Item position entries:

+-------+

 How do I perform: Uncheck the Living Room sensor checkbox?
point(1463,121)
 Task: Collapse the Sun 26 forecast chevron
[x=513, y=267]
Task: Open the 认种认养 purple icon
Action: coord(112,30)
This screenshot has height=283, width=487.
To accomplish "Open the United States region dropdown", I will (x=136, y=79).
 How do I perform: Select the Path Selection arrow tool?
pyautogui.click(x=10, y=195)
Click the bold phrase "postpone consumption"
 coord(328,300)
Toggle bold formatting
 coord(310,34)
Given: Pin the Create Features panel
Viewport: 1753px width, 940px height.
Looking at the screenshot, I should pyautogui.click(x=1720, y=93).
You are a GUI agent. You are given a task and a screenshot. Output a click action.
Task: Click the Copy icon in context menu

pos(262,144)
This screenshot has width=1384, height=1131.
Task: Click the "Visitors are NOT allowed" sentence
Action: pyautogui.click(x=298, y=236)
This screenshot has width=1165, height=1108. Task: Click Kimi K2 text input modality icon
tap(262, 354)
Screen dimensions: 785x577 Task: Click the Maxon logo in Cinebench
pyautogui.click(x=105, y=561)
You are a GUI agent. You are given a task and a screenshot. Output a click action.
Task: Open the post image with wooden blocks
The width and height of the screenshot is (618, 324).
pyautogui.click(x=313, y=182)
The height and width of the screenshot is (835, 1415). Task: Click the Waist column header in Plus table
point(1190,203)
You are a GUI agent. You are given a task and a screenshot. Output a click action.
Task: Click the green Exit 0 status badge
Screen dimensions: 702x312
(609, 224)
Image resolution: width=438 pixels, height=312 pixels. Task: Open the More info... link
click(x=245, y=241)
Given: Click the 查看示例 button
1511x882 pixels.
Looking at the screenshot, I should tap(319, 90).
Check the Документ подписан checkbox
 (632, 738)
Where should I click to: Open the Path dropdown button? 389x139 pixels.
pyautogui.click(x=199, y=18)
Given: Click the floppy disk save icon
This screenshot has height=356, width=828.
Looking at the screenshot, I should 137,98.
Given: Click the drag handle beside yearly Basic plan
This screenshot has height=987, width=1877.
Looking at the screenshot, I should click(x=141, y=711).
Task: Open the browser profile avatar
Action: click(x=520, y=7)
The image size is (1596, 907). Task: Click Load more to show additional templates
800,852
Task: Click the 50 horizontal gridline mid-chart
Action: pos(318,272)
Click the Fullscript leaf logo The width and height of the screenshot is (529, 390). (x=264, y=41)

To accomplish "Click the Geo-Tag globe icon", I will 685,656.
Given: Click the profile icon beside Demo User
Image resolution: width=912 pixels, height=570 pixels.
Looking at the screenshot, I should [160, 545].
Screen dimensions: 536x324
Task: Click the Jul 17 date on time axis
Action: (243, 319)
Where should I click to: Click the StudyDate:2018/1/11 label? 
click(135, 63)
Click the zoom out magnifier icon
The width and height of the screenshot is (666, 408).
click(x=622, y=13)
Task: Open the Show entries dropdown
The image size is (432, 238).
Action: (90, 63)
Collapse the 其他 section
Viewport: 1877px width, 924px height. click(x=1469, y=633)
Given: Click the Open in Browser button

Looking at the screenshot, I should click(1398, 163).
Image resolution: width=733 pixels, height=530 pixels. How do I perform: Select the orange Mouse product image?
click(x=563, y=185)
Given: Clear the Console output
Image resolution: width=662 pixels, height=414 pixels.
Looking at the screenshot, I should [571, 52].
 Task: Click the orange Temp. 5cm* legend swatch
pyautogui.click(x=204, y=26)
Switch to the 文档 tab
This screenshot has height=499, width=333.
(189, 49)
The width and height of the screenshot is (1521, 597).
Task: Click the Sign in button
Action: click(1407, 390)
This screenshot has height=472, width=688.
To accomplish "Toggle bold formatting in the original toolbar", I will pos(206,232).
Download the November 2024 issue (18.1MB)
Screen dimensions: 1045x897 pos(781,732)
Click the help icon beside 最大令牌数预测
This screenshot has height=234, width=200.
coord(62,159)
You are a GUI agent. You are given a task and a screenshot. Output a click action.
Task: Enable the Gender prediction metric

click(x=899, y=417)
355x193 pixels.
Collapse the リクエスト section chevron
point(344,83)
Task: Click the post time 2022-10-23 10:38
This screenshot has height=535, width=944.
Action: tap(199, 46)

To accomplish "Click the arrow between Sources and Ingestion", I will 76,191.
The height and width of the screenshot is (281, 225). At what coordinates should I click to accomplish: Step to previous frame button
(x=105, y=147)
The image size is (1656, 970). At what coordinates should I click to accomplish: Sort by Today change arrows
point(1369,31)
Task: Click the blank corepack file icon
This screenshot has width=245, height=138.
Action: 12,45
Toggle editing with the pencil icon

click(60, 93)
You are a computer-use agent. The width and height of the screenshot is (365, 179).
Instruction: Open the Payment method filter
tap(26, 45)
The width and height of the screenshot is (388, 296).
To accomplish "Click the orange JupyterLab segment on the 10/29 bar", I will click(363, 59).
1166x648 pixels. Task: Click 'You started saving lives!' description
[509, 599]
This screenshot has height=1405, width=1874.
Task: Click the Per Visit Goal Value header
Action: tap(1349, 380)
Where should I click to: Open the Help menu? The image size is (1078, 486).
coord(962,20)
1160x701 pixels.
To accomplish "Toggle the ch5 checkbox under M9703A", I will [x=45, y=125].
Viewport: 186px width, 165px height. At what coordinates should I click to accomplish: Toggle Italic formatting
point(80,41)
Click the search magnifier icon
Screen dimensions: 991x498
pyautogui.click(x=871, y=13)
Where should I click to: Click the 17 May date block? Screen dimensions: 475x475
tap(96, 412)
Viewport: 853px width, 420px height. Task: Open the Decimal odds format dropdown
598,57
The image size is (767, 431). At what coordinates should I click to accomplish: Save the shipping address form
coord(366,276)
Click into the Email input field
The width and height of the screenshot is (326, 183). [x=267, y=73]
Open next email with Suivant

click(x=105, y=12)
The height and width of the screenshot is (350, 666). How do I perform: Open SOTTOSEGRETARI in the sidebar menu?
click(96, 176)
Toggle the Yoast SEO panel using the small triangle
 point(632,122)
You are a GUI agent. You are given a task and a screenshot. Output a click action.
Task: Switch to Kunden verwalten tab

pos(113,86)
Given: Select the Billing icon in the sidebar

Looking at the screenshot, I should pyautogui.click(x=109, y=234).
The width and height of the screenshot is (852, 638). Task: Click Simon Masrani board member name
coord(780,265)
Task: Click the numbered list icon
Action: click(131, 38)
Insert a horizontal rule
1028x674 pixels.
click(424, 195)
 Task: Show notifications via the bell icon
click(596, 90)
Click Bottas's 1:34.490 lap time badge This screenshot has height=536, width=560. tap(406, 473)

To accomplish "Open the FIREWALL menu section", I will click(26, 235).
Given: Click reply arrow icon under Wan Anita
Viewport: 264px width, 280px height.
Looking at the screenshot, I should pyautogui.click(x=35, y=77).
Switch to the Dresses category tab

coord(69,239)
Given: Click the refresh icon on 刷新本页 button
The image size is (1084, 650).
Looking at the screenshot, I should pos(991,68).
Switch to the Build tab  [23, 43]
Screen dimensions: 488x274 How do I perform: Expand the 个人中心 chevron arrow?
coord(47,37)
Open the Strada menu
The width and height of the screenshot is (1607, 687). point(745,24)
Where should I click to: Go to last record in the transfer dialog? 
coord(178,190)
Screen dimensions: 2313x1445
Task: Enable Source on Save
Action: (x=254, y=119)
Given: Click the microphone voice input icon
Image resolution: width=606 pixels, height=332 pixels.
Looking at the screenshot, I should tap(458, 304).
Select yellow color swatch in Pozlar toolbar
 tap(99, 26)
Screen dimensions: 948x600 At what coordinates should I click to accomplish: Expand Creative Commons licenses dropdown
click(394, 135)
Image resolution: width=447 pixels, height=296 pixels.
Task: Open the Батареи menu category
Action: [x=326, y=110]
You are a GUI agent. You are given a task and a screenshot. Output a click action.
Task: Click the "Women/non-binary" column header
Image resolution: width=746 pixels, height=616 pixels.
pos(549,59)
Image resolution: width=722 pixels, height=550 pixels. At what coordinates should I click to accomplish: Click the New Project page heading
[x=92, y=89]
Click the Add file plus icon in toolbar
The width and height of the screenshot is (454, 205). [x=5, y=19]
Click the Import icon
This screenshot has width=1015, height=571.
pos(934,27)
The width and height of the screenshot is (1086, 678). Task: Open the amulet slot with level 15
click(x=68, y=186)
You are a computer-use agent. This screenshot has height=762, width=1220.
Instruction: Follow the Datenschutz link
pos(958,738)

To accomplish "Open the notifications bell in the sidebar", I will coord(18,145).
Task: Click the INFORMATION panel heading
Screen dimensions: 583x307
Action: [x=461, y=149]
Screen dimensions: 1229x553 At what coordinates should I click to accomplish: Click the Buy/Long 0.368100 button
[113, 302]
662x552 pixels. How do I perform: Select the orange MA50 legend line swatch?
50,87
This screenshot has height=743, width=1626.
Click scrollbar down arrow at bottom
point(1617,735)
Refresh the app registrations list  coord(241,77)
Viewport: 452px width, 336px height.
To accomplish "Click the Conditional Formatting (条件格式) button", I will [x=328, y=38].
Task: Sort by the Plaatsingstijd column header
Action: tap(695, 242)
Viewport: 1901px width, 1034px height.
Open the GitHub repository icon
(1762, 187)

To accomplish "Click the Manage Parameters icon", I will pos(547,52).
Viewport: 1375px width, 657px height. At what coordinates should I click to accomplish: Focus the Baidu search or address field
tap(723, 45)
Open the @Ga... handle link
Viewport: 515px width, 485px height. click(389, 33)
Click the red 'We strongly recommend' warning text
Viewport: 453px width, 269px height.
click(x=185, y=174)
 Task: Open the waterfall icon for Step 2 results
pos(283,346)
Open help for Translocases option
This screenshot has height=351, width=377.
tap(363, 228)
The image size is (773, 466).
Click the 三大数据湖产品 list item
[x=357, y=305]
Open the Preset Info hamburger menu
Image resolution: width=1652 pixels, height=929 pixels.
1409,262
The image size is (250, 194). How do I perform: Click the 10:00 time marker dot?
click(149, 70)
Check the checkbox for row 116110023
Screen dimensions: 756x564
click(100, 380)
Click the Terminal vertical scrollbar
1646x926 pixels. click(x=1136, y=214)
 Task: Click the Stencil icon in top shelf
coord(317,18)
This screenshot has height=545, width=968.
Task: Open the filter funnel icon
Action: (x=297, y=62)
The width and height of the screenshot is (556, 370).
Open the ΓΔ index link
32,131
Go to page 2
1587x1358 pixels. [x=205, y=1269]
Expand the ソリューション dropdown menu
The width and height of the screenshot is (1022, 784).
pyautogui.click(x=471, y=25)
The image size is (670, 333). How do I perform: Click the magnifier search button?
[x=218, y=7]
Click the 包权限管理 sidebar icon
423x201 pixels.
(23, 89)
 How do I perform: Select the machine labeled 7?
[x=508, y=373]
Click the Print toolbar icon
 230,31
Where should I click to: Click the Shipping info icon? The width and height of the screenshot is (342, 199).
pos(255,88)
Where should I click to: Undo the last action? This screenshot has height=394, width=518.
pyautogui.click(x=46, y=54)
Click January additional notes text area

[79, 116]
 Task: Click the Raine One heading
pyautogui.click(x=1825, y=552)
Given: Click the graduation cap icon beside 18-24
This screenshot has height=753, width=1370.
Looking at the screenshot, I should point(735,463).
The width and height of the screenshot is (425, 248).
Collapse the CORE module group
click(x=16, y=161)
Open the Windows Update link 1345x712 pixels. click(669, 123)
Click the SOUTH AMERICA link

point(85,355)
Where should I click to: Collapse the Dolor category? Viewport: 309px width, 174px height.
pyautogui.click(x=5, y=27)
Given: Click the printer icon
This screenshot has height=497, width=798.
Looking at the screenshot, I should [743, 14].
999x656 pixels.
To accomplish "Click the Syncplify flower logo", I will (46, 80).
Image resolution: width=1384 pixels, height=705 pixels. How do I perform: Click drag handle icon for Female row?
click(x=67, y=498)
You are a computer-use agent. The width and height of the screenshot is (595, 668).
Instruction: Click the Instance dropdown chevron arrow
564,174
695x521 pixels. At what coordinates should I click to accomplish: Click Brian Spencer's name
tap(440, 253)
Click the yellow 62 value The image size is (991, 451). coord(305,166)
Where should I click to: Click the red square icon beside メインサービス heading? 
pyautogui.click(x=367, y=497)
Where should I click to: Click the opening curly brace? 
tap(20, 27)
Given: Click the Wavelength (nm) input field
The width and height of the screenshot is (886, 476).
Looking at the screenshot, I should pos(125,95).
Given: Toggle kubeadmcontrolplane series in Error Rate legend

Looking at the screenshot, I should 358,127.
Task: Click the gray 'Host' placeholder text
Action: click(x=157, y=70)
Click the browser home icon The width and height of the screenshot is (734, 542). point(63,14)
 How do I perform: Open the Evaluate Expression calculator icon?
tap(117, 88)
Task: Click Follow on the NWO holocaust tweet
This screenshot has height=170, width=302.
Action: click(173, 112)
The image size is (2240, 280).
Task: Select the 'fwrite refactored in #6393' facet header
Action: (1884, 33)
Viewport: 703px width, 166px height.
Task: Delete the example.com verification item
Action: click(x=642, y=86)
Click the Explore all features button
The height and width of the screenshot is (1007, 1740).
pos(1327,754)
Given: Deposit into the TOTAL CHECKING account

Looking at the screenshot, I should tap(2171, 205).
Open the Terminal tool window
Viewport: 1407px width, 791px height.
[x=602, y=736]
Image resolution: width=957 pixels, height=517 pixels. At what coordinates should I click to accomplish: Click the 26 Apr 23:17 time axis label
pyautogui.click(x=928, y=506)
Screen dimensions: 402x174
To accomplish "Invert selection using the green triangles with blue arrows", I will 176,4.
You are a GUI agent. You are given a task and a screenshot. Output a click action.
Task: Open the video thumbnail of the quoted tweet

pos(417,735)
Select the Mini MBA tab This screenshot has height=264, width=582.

+-------+

Print the lines above exactly, beginning at the line that contains "Given: Click the floppy disk save icon" and stopping after the line that contains "Action: click(x=520, y=7)".

### ANSWER TO THIS TASK
Given: Click the floppy disk save icon
This screenshot has height=356, width=828.
Looking at the screenshot, I should 137,98.
Given: Click the drag handle beside yearly Basic plan
This screenshot has height=987, width=1877.
Looking at the screenshot, I should click(x=141, y=711).
Task: Open the browser profile avatar
Action: click(x=520, y=7)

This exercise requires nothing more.